If there was an echo in my own head, I ignored it.
Although it's awesome to see that Julia Roberts hasn't done anything drastic to her face and that her smile is still intact, the Academy Award winner has a hard time squeezing out real tears in the "I'm-finally-leaving-my-husband-who-is gorgeous-but-just-not-for-me" scene or in the "Drive, drive!" scene as she ditches her hunky, bad-acting boyfriend on a stoop all alone. Tears would have meant even more bad acting. In a world with dropping Dows and exponential unemployment, Liz's third-of-life crisis seem less urgent, less real. But is it?
A good friend bought me Gilbert's book in 2007 for my 27th birthday. I remember it mostly because no one buys presents anymore and because she put it directly into my hands and said, "This will be good for you; just get past the first 50 pages." I did. And it was. Reading about a woman's personal quest for enlightenment in my late 20s seemed scholastic, but seeing it on the big screen was sort of boring and, honestly, a bit self-indulgent.
Until — and forgive me from stealing from Oprah, whose audience will love this movie — the "Aha!" moment. For me it was before Liz left on her odyssey overseas. It was before the next hour and 50 minutes of whining and bike riding. I didn't need all the scenery porn in Italy, India and Bali to finally get why Liz ran from her so-called real life like a college kid. She wanted to be the girl.
"Okay, okay, I pick one. I pick you," Mr. Liz Gilbert (played by Billy Crudup) shouts from across the divorce table after Liz accuses him of never choosing a dream. What must it feel like to be a woman to whom a man's dreams are pinned? Perhaps that pressure was just too much for Liz (I know it would be for me). Liz doesn't want to be the husband. She doesn't want to be the responsible one. Growing apart is one thing, growing up is another and growing into someone else is unnerving.

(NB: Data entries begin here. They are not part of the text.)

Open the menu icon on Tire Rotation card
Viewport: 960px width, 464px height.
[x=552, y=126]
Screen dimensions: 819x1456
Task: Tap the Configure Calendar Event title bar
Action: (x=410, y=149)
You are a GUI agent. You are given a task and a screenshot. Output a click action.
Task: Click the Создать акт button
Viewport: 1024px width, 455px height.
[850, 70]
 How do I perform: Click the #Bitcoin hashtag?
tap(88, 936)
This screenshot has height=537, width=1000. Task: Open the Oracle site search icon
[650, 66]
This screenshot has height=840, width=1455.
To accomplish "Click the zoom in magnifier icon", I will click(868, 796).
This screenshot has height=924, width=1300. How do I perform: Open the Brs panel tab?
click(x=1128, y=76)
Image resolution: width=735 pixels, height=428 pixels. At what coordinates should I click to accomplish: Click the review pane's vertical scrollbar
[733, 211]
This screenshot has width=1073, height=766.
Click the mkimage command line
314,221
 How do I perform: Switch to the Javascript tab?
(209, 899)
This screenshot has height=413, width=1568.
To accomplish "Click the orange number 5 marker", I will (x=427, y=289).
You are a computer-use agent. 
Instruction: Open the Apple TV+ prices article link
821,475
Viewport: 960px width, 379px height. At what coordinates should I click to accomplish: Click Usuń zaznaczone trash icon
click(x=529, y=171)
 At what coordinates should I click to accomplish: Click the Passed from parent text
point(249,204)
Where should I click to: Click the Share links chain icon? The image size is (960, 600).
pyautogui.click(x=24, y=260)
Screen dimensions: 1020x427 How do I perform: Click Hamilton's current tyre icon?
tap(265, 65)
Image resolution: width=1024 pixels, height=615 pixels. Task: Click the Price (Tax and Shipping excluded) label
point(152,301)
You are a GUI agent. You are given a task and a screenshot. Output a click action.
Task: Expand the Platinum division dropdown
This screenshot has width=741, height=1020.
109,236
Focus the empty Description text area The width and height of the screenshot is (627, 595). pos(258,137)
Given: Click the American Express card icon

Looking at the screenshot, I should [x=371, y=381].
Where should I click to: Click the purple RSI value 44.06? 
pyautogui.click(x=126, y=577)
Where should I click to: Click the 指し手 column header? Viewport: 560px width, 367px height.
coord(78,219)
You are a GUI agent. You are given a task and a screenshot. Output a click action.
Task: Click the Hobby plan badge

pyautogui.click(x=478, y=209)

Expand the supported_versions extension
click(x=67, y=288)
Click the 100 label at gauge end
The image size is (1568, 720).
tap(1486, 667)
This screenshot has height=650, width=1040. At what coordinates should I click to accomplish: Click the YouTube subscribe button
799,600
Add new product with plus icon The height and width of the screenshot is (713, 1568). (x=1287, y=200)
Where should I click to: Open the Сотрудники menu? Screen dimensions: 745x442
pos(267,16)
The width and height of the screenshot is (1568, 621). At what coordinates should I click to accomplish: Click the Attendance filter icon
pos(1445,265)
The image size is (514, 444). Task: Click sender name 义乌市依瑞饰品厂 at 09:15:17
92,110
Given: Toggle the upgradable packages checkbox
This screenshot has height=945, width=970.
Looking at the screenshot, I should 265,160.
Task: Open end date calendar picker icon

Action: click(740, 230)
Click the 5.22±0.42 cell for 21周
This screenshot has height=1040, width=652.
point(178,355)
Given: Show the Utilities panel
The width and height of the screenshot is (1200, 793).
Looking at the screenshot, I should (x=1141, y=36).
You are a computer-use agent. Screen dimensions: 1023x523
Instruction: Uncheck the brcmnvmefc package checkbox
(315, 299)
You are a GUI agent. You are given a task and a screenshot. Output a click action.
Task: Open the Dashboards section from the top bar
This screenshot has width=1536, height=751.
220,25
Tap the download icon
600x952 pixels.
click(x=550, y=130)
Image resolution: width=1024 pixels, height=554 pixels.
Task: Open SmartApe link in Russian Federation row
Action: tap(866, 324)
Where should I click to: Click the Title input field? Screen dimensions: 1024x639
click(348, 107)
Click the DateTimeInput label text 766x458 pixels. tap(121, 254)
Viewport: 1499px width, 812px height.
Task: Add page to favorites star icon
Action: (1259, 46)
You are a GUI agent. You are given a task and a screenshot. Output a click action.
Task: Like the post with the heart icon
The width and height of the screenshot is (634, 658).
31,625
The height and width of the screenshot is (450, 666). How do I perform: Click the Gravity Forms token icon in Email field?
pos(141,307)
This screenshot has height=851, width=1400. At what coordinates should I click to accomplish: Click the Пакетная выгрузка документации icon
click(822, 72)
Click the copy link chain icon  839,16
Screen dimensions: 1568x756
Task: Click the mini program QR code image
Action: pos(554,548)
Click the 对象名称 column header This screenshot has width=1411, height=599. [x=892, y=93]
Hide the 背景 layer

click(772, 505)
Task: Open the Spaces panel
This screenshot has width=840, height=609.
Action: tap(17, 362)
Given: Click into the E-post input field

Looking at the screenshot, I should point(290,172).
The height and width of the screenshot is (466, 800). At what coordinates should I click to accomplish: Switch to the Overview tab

Much has been made of the fairly recent alpha woman/beta man scenario in which the wife brings home most of the bacon, and instead of frying it up in a pan, the husband orders in dinner, using her credit card. The cover story of this month's Atlantic magazine announces, "The End of Men," in a report on the unprecedented role reversal now under way and its vast cultural consequences. My good friend Erica Kennedy wrote a novel, Feminista, which tracks 30-year-old feminist-fashionista Sydney Zimora, who, despite appearing put together, has a breakdown around page 352. Said breakdown can be summed up as this: I want someone to take care of me. I want to be the girl!
Being a modern woman is nothing like what Ann-Margaret would have us believe in Bye Bye Birdie when she sang, "How lovely to be a woman, the wait was well worthwhile. How lovely to wear mascara and smile a woman's smile." In Eat Pray Love, Liz is told to smile from her liver by a toothless Balinese medicine man. She doesn't learn to truly do so until a real man shows up to claim her.
"You don't need a man; you need a champion!" says Felipe, Liz's third and final lover. From the beginning of the end, it's clear that this is her man. He is world-traveler tan, with an accent that sounds better than yours. He is the man who throws Liz's hard-won balance off and into the throes of passion. In the final scenes of the film, she must decide whether to really let go and be the girl or tighten the chains around her newfound muchness. That sounds like less of a white-girl problem and more like some of mine.